• **WORK TO BE COMPLETED**:
Copy out the records word for word, from the line containing "The width and height of the screenshot is (2576, 700). Identify" through the end of the records, with both ends included. Leave out the pictures.

━━━━━━━━

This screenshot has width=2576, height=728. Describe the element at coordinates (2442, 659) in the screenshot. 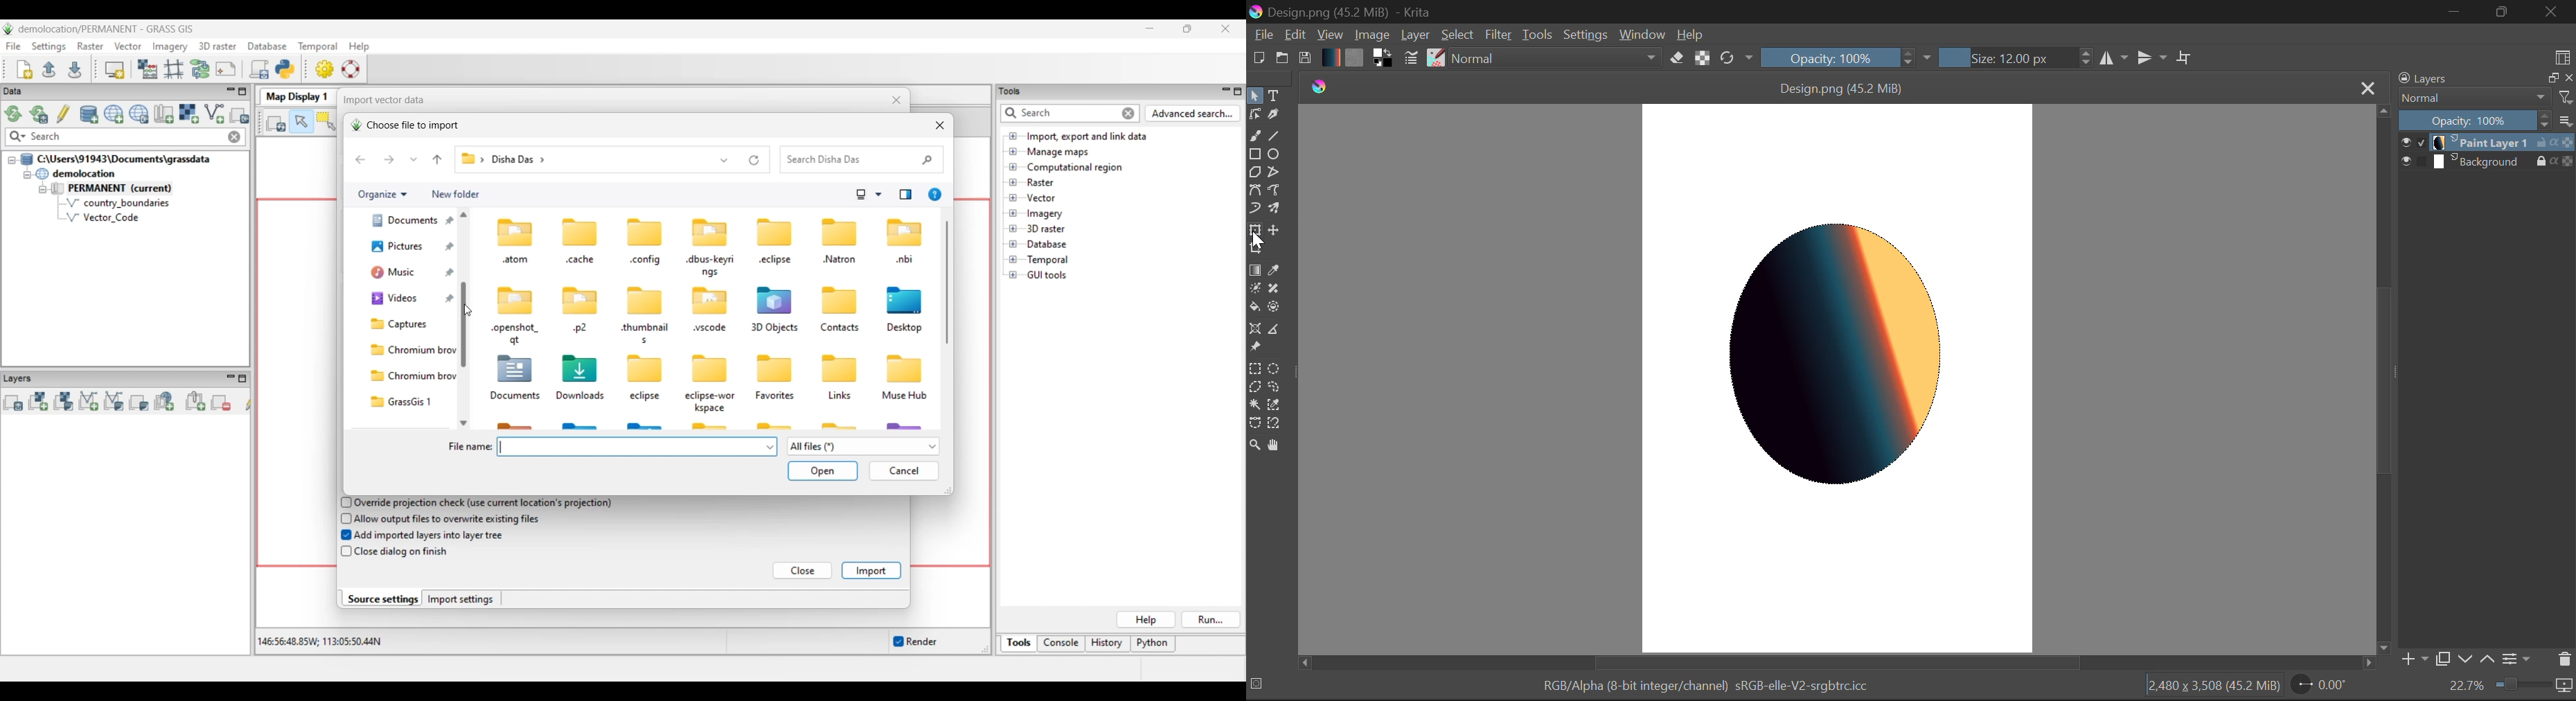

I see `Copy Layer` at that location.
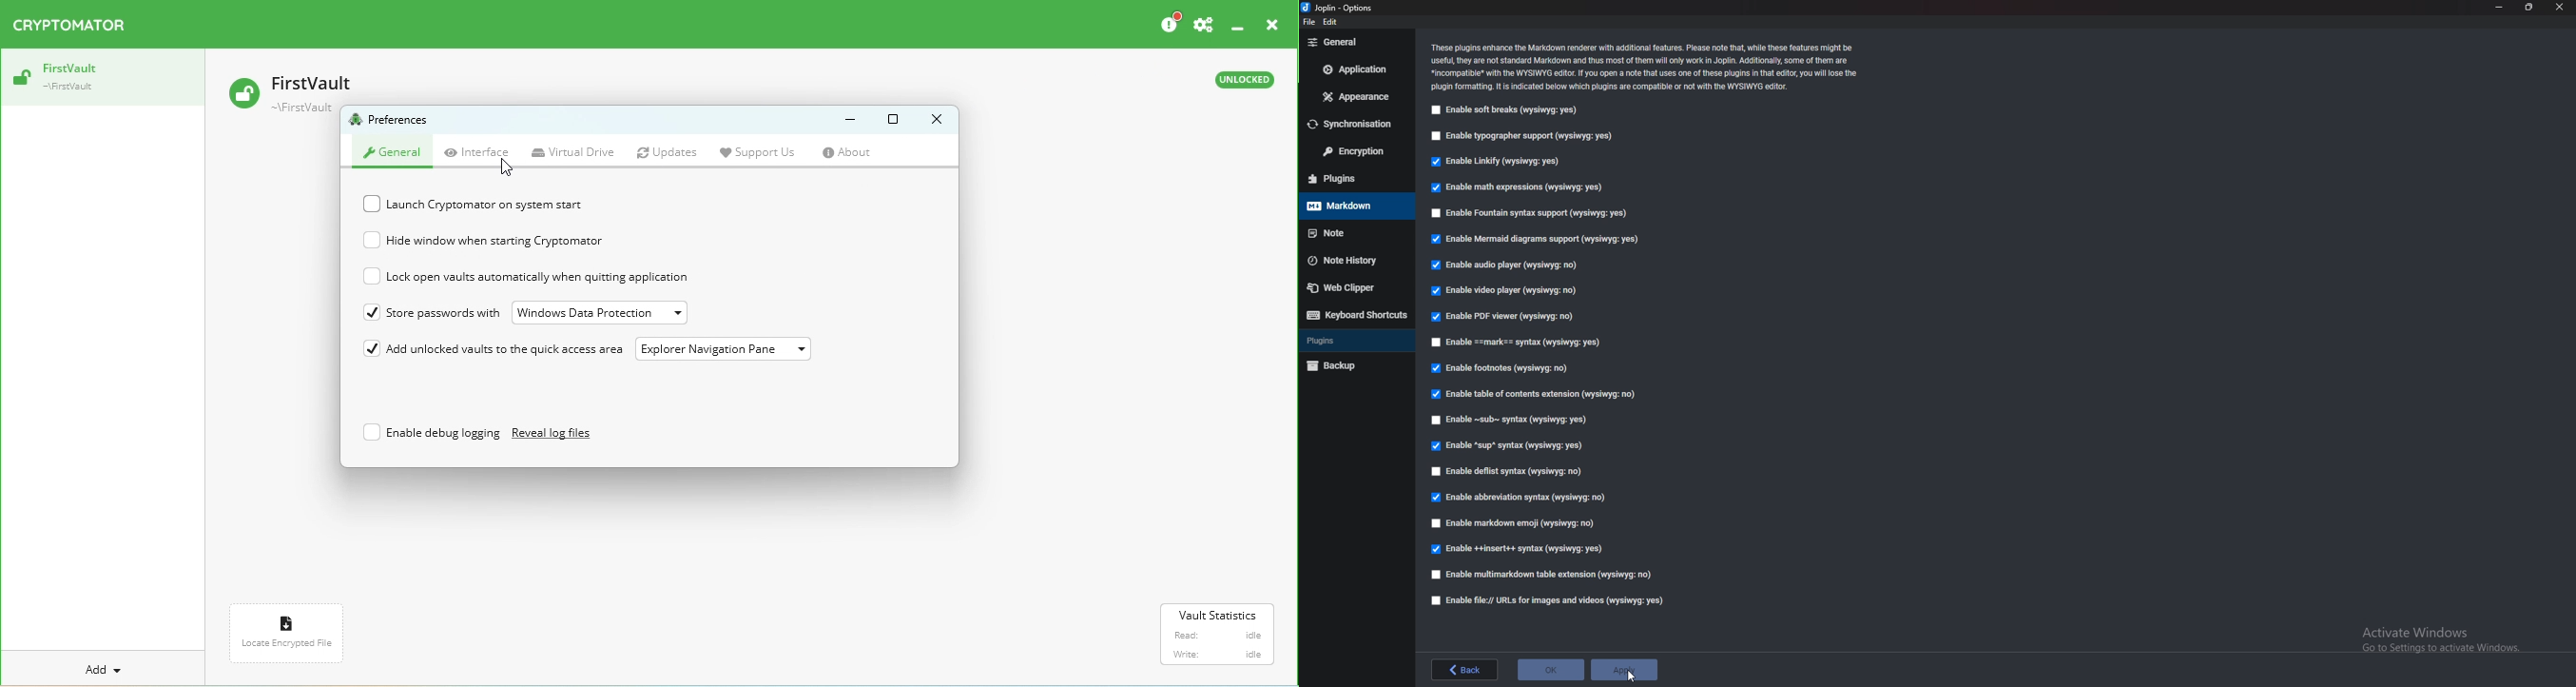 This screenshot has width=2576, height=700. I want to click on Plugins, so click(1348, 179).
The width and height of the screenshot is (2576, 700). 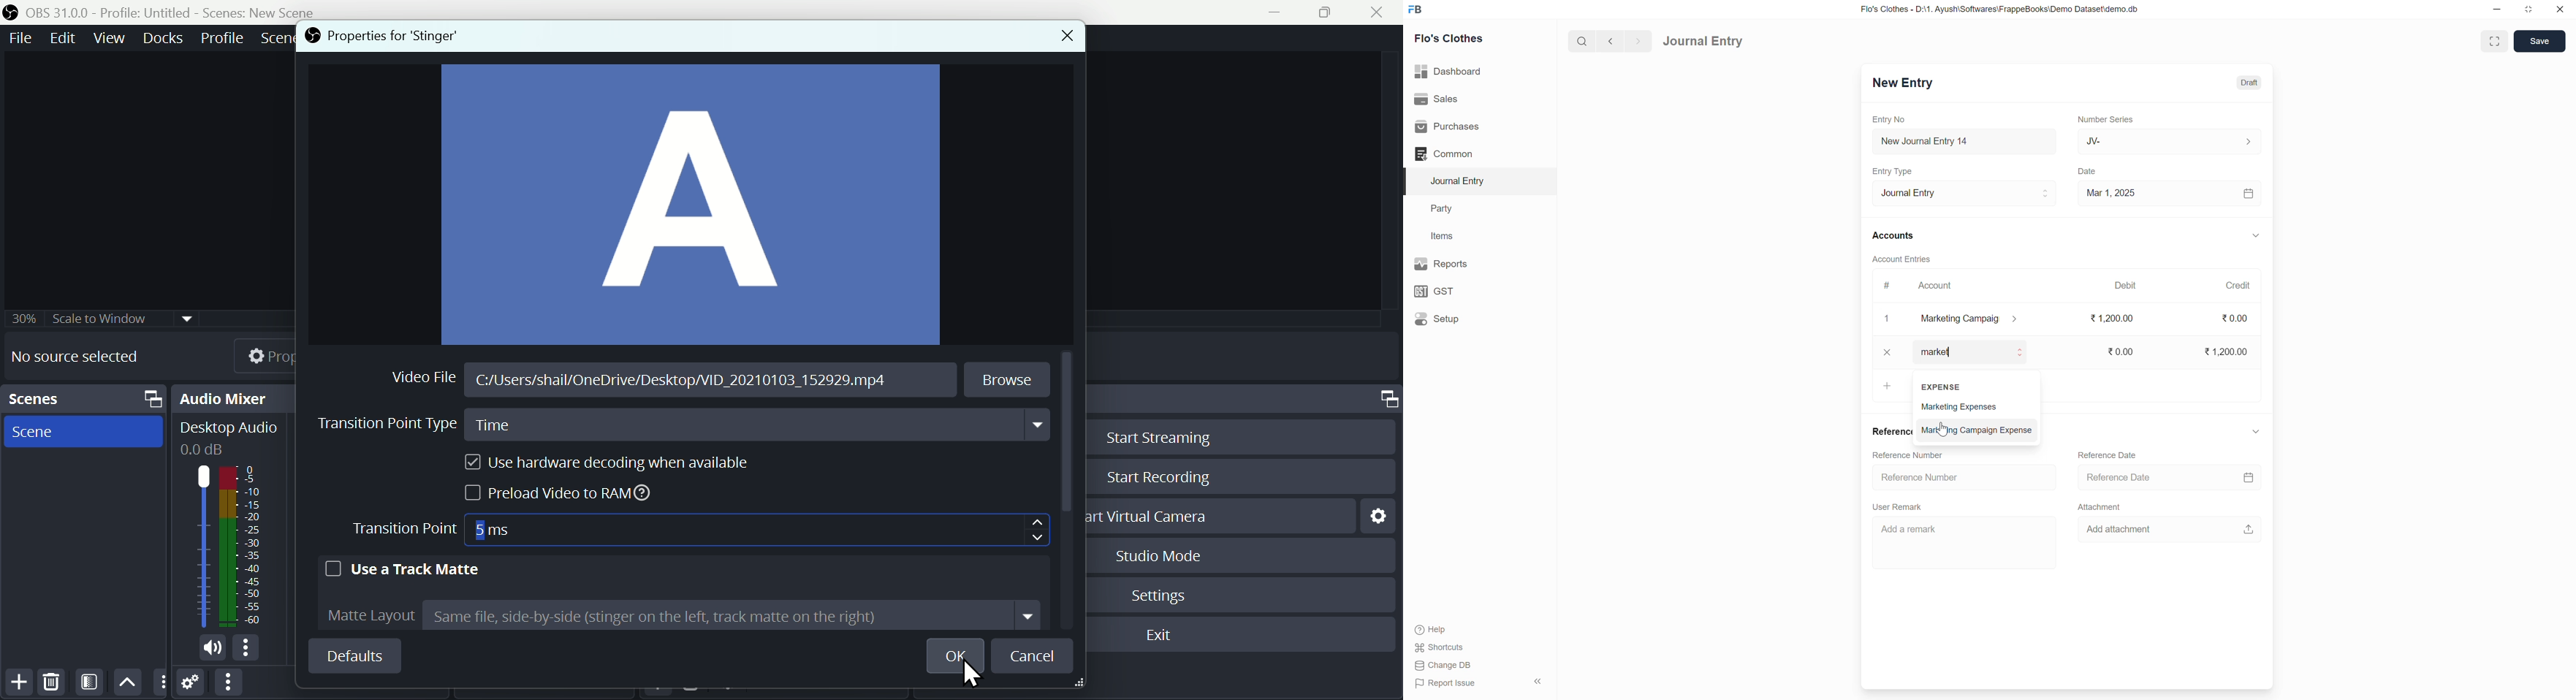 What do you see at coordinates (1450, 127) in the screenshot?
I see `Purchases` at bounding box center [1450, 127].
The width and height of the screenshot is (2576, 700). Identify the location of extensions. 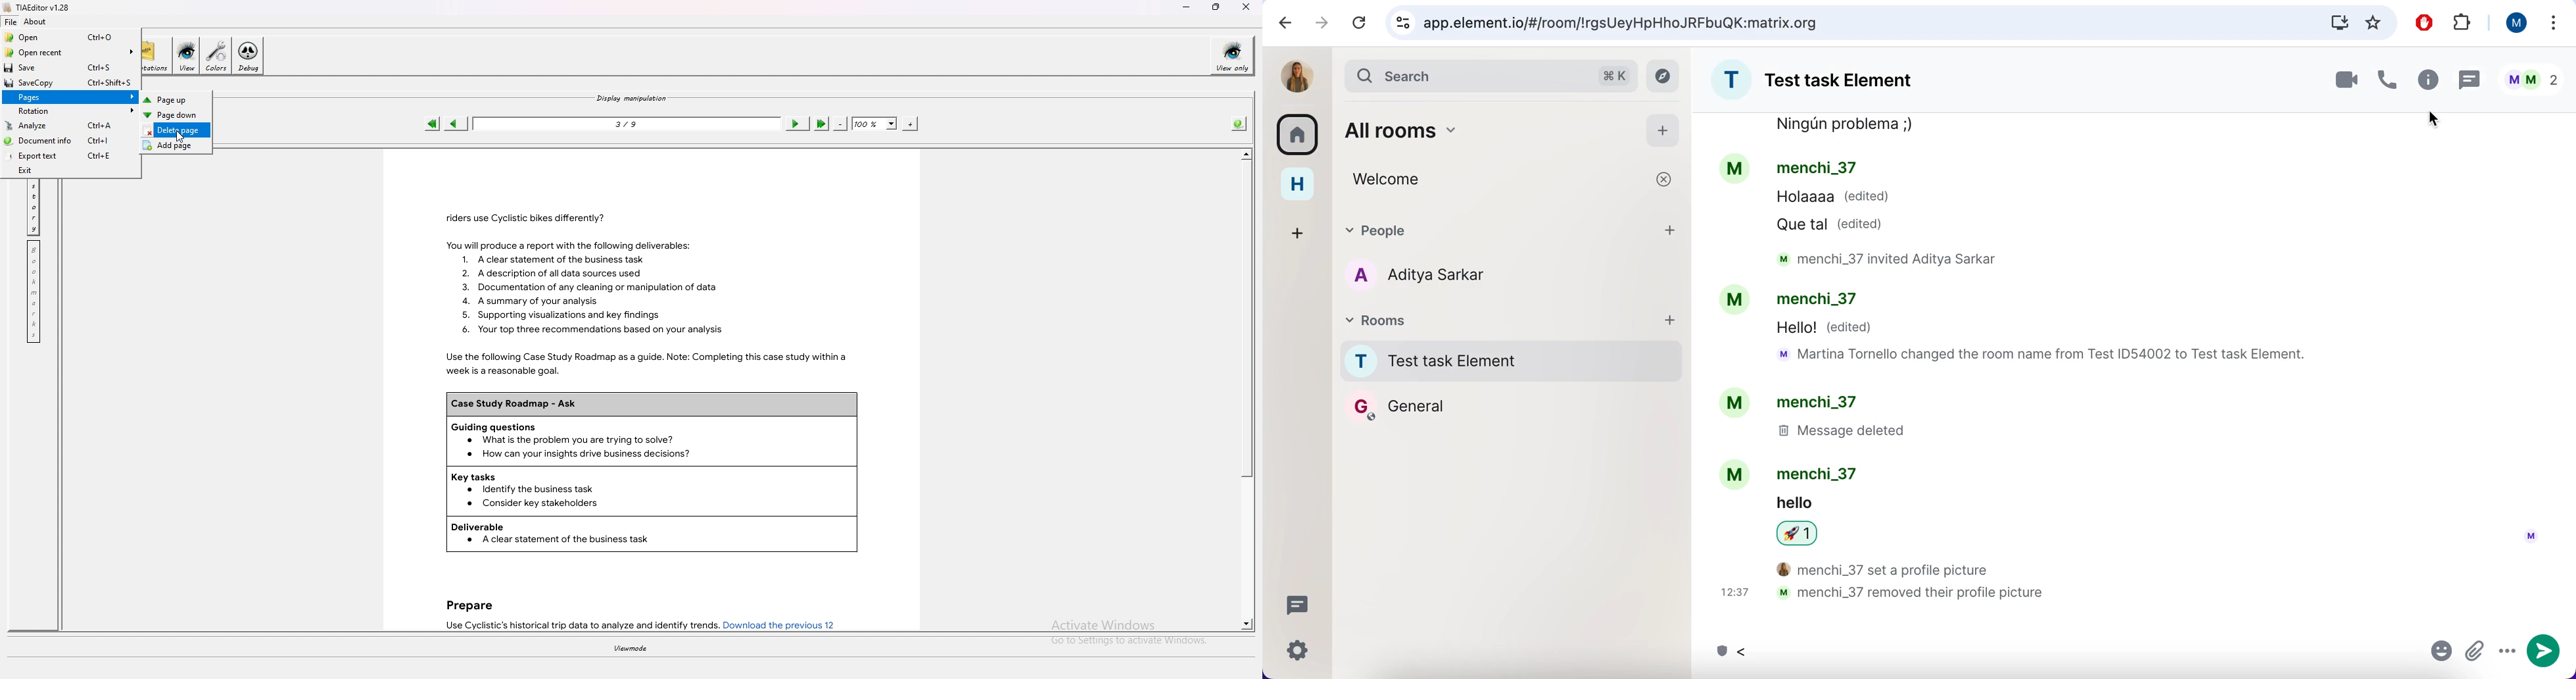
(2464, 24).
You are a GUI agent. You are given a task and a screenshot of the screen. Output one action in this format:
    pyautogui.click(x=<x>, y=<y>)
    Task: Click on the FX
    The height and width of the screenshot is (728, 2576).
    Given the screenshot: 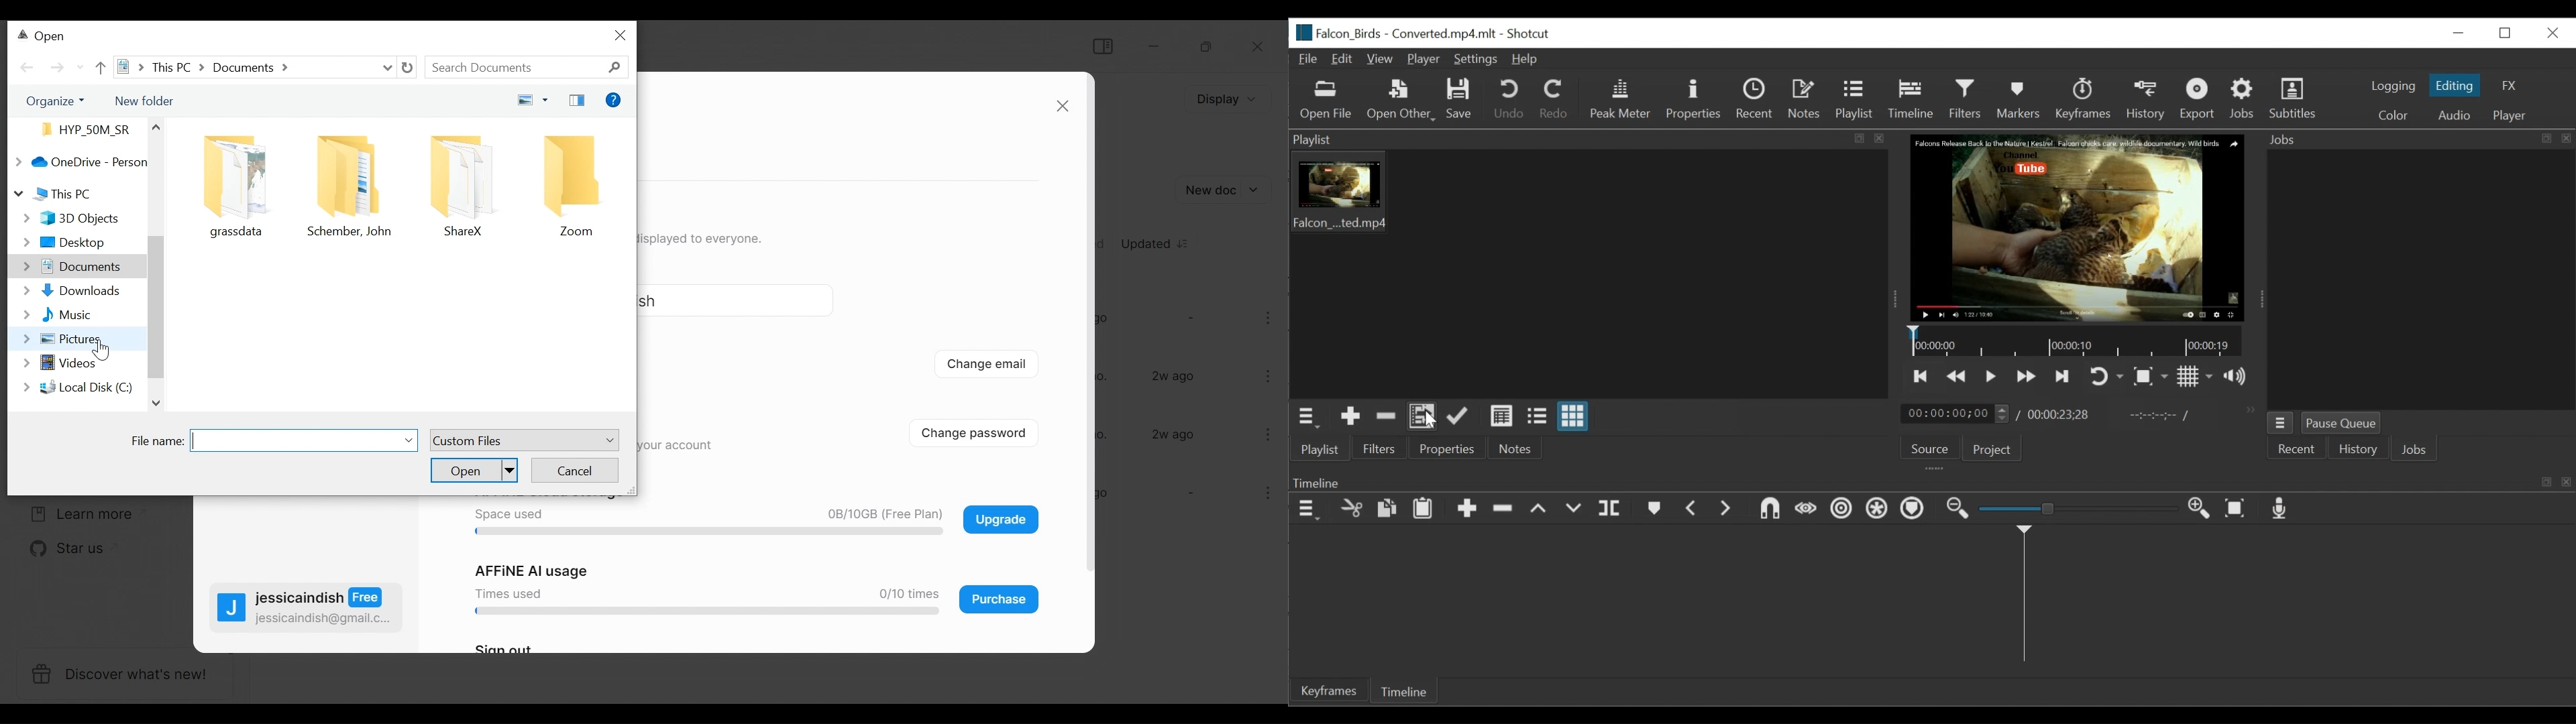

━━━━━━━━

• **RESULT OF THIS TASK**:
The width and height of the screenshot is (2576, 700). Identify the location of extensions. 
(2464, 24).
You are a GUI agent. You are given a task and a screenshot of the screen. Output one action in this format:
    pyautogui.click(x=<x>, y=<y>)
    Task: Click on the FX
    The height and width of the screenshot is (728, 2576).
    Given the screenshot: 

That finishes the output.